**Study material:**

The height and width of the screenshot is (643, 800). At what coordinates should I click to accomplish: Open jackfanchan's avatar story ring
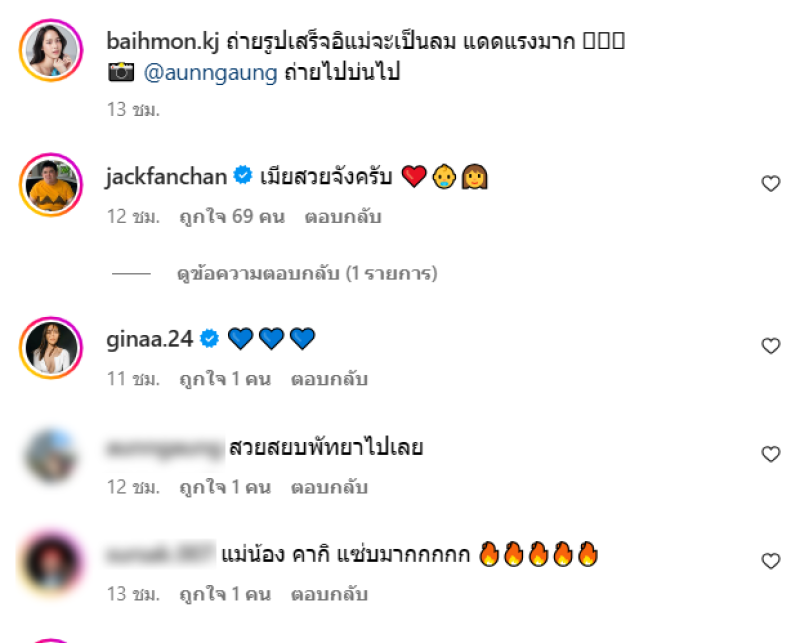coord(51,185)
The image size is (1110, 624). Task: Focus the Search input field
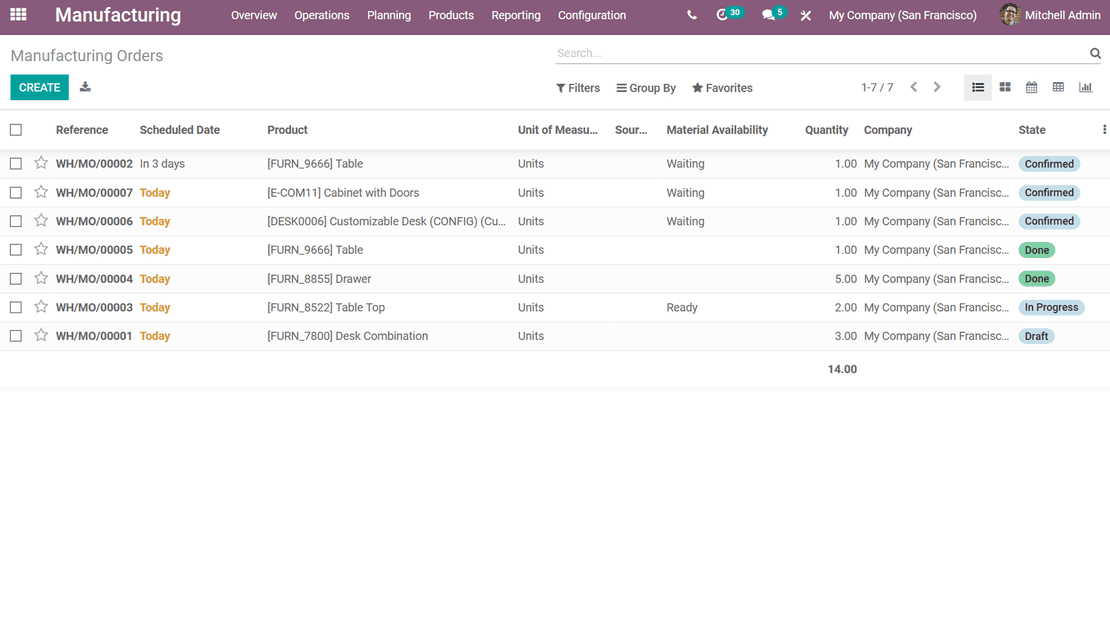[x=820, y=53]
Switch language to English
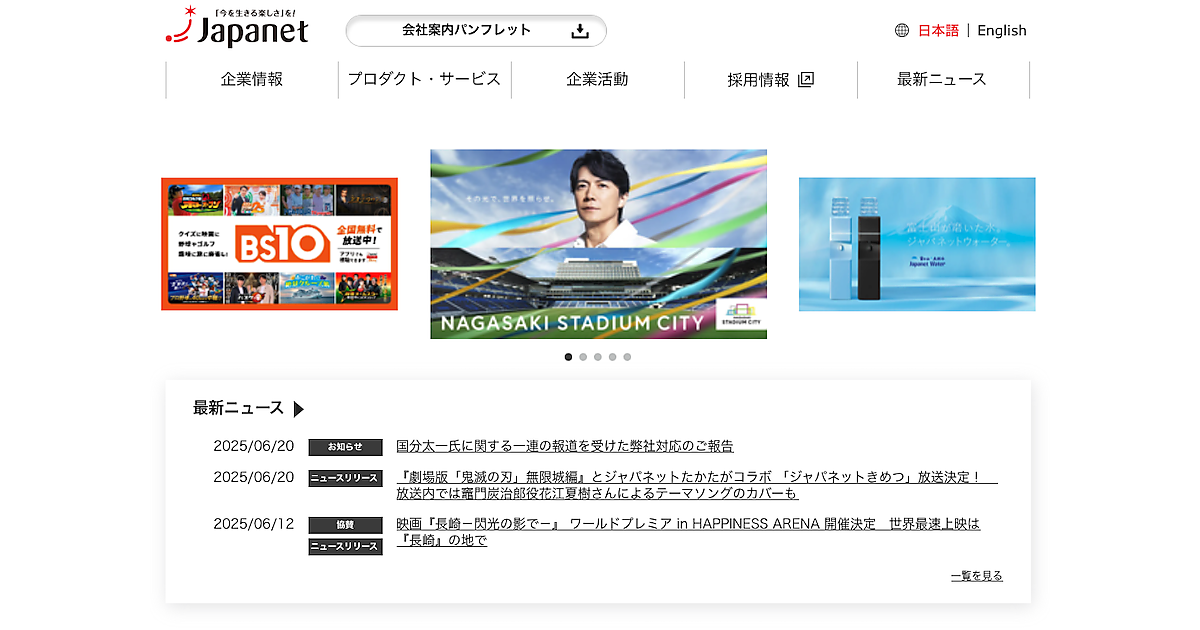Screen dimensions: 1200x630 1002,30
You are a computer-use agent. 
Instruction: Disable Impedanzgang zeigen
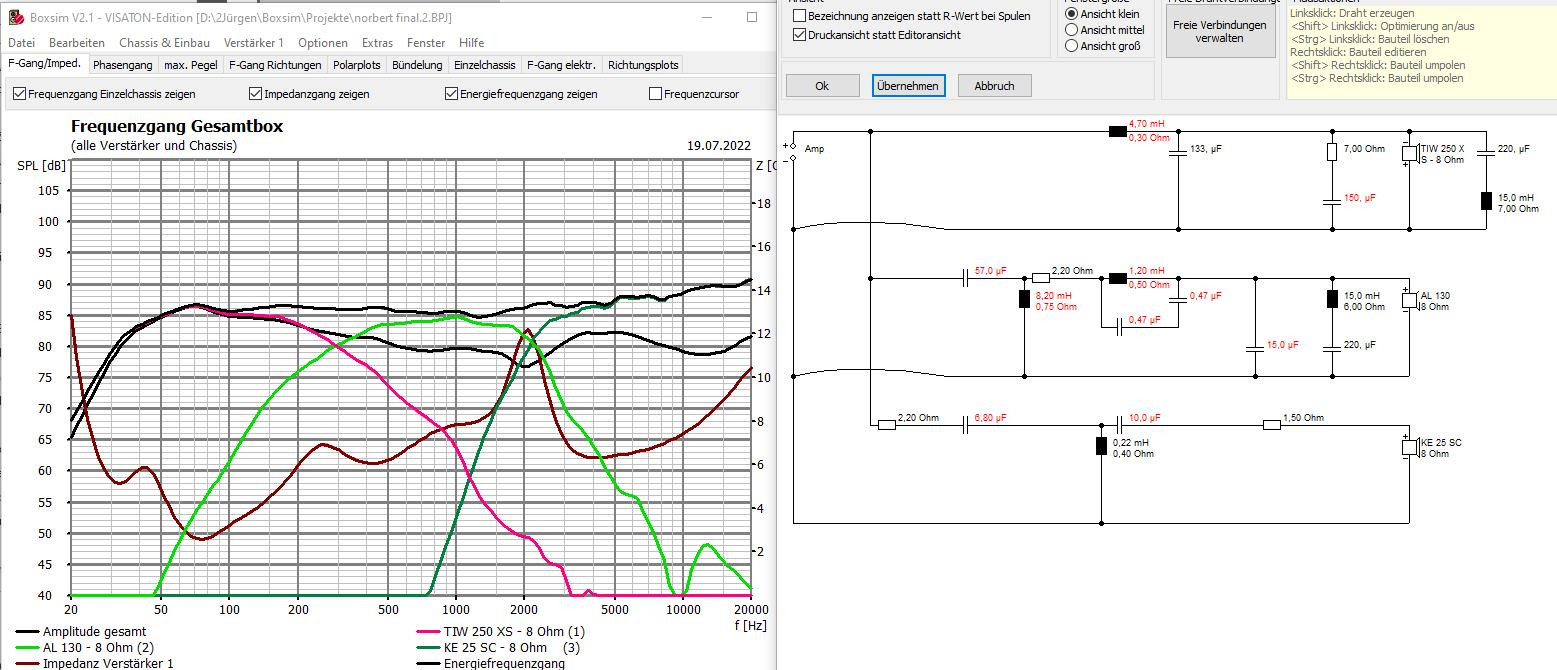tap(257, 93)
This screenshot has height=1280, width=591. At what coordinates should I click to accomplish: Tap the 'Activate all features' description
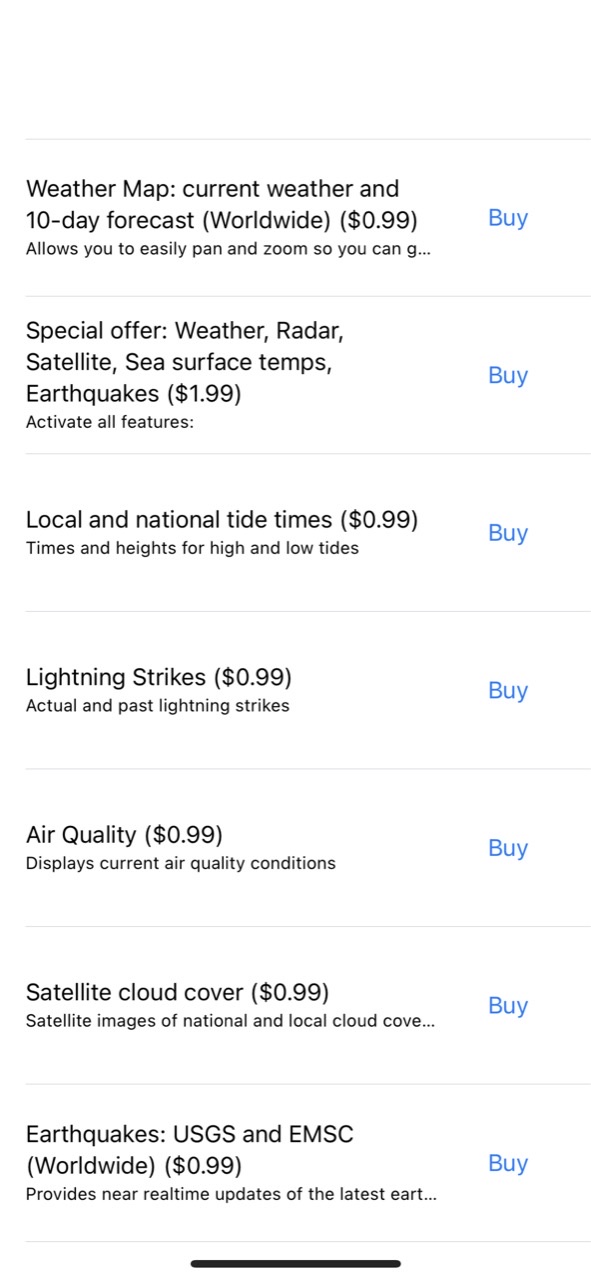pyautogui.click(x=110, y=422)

**Task statement:**
Begin at the line with "You are a computer-use agent." and retype exactly every line through the last one of the entries above, both included, and nothing more; pictures stay out.

**Output of the exercise:**
You are a computer-use agent. 
Instruction: Disable Impedanzgang zeigen
tap(257, 93)
This screenshot has height=1280, width=591. At what coordinates should I click to accomplish: Tap the 'Activate all features' description
pyautogui.click(x=110, y=422)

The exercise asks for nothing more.